Il arriva face au fleuve Numa, et il ne semblait toujours pas marqué de façon très conséquente par la fatigue, il du seulement reprendre un peu son souffle, mais n'eu pas besoin de s'asseoir et encore moins de s'allonger. Comme tous les jours depuis tout ce temps, il se déshabilla et plongea dans le Numa. Se déplacer dans l'eau n'était pas aussi rapide, mais on était loin de la nage hésitante des débuts. L'ermite n'était plus entraîné par le courant, fendant simplement les eaux du fleuve au gré des nages. Il plongea sous l'eau et y évolua pendant cinq bonnes minutes avant de remonter à la surface pour reprendre sa respiration. Puis, prenant son impulsion à une certaine profondeur, il nagea tellement vite qu'il se projeta hors de l'eau et atterrit à la bordure du fleuve. Il laissa le temps à ses vêtements de sécher et constata qu'il n'en était qu'au milieu de la matinée. Il se donna une simple demi-heure de pause avant de retourner à sa grotte pour aller chercher ses fameux bâtons.

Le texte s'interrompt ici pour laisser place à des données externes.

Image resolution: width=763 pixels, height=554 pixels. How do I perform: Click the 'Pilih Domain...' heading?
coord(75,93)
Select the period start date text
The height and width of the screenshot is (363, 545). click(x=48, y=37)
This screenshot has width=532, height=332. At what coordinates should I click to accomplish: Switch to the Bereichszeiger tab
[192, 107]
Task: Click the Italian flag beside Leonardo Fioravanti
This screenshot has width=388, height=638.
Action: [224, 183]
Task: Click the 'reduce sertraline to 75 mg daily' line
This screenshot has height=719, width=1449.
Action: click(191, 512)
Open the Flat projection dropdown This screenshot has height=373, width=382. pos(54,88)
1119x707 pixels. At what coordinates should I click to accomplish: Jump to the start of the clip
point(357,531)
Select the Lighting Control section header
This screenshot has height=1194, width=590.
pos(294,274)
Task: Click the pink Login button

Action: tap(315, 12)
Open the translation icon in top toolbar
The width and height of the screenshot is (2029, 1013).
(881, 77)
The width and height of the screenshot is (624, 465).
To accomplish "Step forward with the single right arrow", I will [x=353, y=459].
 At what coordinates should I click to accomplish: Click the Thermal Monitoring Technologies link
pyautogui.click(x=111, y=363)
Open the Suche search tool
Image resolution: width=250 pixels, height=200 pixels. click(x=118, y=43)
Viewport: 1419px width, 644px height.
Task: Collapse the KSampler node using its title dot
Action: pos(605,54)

Sur le bord du fleuve, il s'exerça jusqu'à midi, à deux bâtons, un bâton, à la lance, et même à mains nues. Tout ceci sans jamais prendre le temps de s'arrêter, ni de récupérer. Il enchaîna chaque exercice sans montrer de fatigue, ni de douleur dans les bras. Il frappait dans le vide, mais rien qu'à le voir ainsi se battre contre des adversaires invisibles on devinait tout de suite la puissance de l'ermite. A mains nues il enchaînait des figures redoutables, des mouvements d'arts martiaux à la fois rapides et complexes. Mais ces avec ses bâtons qui pouvaient se transformer qu'il montrait tout son talent. En tenant les deux bâtons, il bougeait si rapidement qu'un œil amateur n'aurait certainement pas pu discerner les mouvements. En formant son Gwun, les mouvements étaient plus lents, mais le bâton plus long tourbillonnait entre ses mains avec une force et une vitesse prodigieuse si bien qu'il produisait des sons caractéristiques d'un objet brisant l'air à grande vitesse. A la lance enfin, la vitesse était toujours ahurissante, et avec ce coté tranchant, les coups semblaient d'autant plus brutaux, d'autant plus dangereux. Puis, finalement, l'ermite planta sa lance noire dans le sol et s'assit un instant. Pour la première fois depuis le début de la matinée, il semblait être fatigué, essoufflé. Mais ce n'était pas grand chose, il n'était pas en train de pester sur ses faibles capacités. Au contraire, à voir son visage, on aurait dit qu'il se réjouissait des résultats obtenus.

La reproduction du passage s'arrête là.